I observed the same pattern in agent orchestration. Early versions of my deliberation system had elaborate rules: minimum research depth, mandatory citation counts, required counterargument generation, forced devil’s-advocate passes. Each rule improved some specific failure case. Together, they produced agents that spent more tokens satisfying rules than solving problems. A concrete example: the “mandatory counterargument” rule required every agent to argue against its own finding. The “minimum citation count” rule required three sources per claim. When an agent generated a genuine counterargument, the citation rule forced it to find three sources supporting the counter-position — which sometimes produced stronger evidence for the wrong answer than for the right one. The two rules interacted to reward well-sourced contrarianism over correct analysis.

The compounding engineering philosophy I documented explains why this happens at the system level: each new rule interacts with every existing rule, creating combinatorial complexity. Ten rules don’t produce ten constraints. They produce potentially 45 pairwise interactions. The system’s behavior becomes harder to predict, harder to debug, and more likely to produce emergent failure.

Reynolds’ original paper implicitly understood this. The original paper presented three rules. Reynolds explored additional behaviors (obstacle avoidance, goal seeking) but kept the core flocking model minimal. Adding a fourth core rule would have required rebalancing the weights of all four, a problem that grows combinatorially with each addition.

The agent lesson: start with the minimum rules that produce the behavior you want. Add rules only when you observe a specific failure that no existing rule addresses. And when you add a rule, check whether it interferes with the others.


Decentralization as Architecture

The absence of a central controller is not a limitation of boids. It is the architecture. The flock coordinates because no individual bird has authority over the others. If one bird became the leader, the system would become brittle — dependent on that bird’s judgment, vulnerable to its failure. The pattern mirrors the distributed resilience principle that structural emptiness creates in other domains.5

The same pattern appears across multi-agent AI systems. Microsoft’s AutoGen (v0.4+, 2025) coordinates agents through conversation protocols rather than centralized orchestration — each agent decides when to speak based on local context, and the framework explicitly avoids designating a “lead” agent.6 CrewAI (v0.28+, 2025) defines agent roles and handoff rules through its “crew” abstraction but does not give any single agent override authority over others.7 In my deliberation system, no single agent has veto power. Each evaluates independently. The consensus protocol aggregates their findings. If one agent produces garbage, the others outvote it. Centralized control would reintroduce the single-point-of-failure that decentralized coordination eliminates.

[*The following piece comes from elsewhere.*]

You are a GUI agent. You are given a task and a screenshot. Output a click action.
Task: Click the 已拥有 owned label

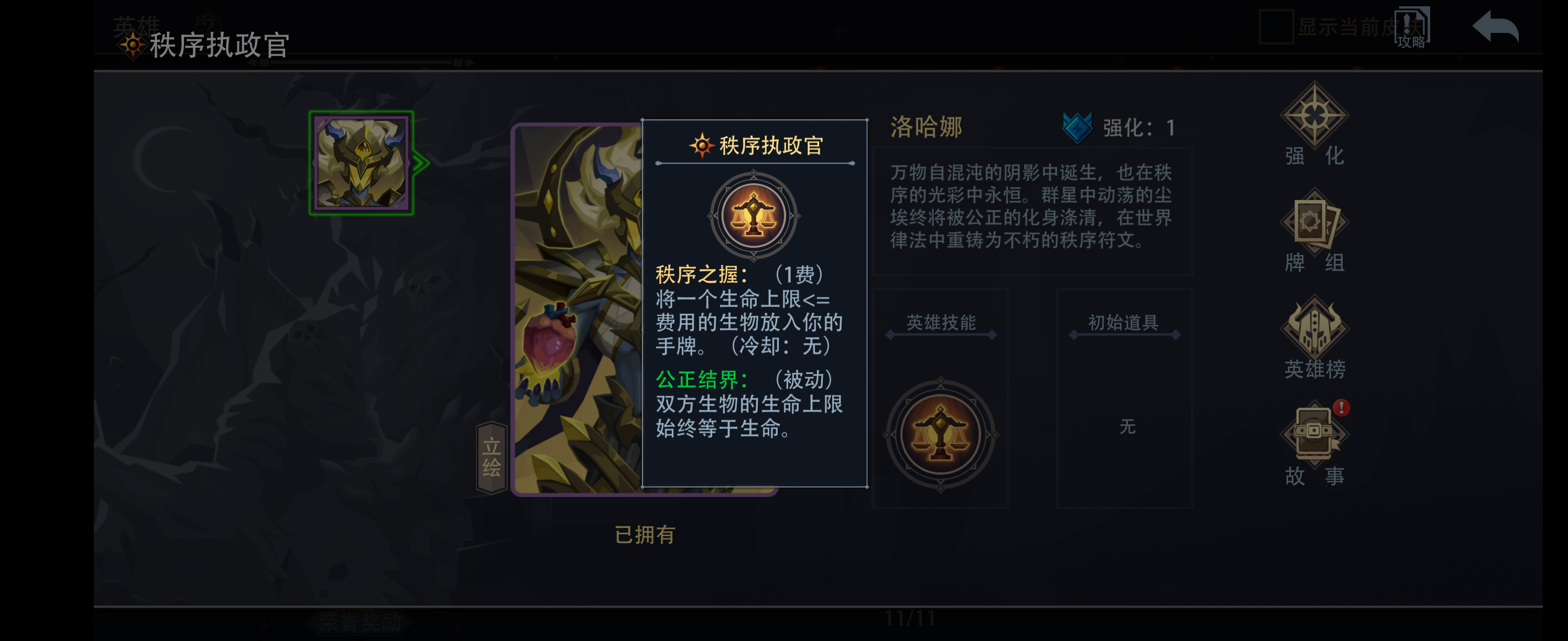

When the Three Rules Worked: A Quiet Success

The 23-agent incident is memorable because it failed dramatically. Successes are quieter and more numerous.

A week after adding the spawn budget, I asked the system to “evaluate whether the blog’s A/B testing infrastructure should use server-side or client-side variant assignment.” The deliberation system spawned three research agents. Agent 1 investigated server-side approaches (cookie-based, session-based). Agent 2 investigated client-side approaches (localStorage, URL parameters). Agent 3 evaluated hybrid patterns. Each agent worked independently (cohesion: converging toward the same evaluation question). Each used the same evidence standards (alignment: shared quality criteria). The spawn budget prevented any agent from spawning its own sub-agents for this task (separation: no crowding).

The three agents returned findings. Agent 1 favored server-side assignment for SEO consistency. Agent 2 favored client-side for implementation simplicity. Agent 3 identified a hybrid approach that matched the existing codebase patterns. The consensus protocol synthesized the findings: server-side assignment for the blog (where SEO matters), with client-side override for the interactive components (where JavaScript already runs).

The entire deliberation took four minutes and cost $1.40. No agent spawned sub-agents. No agent agreed with the others prematurely. The recommendations were independent and genuinely complementary. The three-rule architecture produced exactly the behavior Reynolds described: local decisions producing coordinated global output.


Emergent Patterns in Other Domains

The “simple rules, emergent behavior” pattern isn’t unique to boids or agents. It appears wherever local decisions aggregate into global structure:

Hamming codes demonstrate a related form of emergence. Strategic placement of parity bits at positions that are powers of 2 creates a system where the error’s position emerges from XORing the positions of all “1” bits. No bit knows where the error is. The error location emerges from the structure. A single parity bit in isolation tells you almost nothing. Multiple parity bits in the right positions tell you everything.

Conway’s Game of Life produces gliders, oscillators, and Turing-complete computation from four rules applied to a grid. The rules are simpler than boids (a cell lives if it has 2-3 neighbors, dies otherwise). The emergent complexity is unbounded.

In every case, the pattern is the same: local rules, no central coordinator, emergent global behavior. And in every case, the same failure mode applies: add too many rules and the system collapses from elegant emergence into chaotic interference.


Key Takeaways

For engineers designing multi-agent systems:

  • Three rules produce flocking. Four rules might not. Reynolds’ insight was that three well-chosen rules are sufficient for emergent coordination. Adding a fourth creates interference that can destroy the behavior the first three produced. Start with the minimum rules that produce the behavior you want.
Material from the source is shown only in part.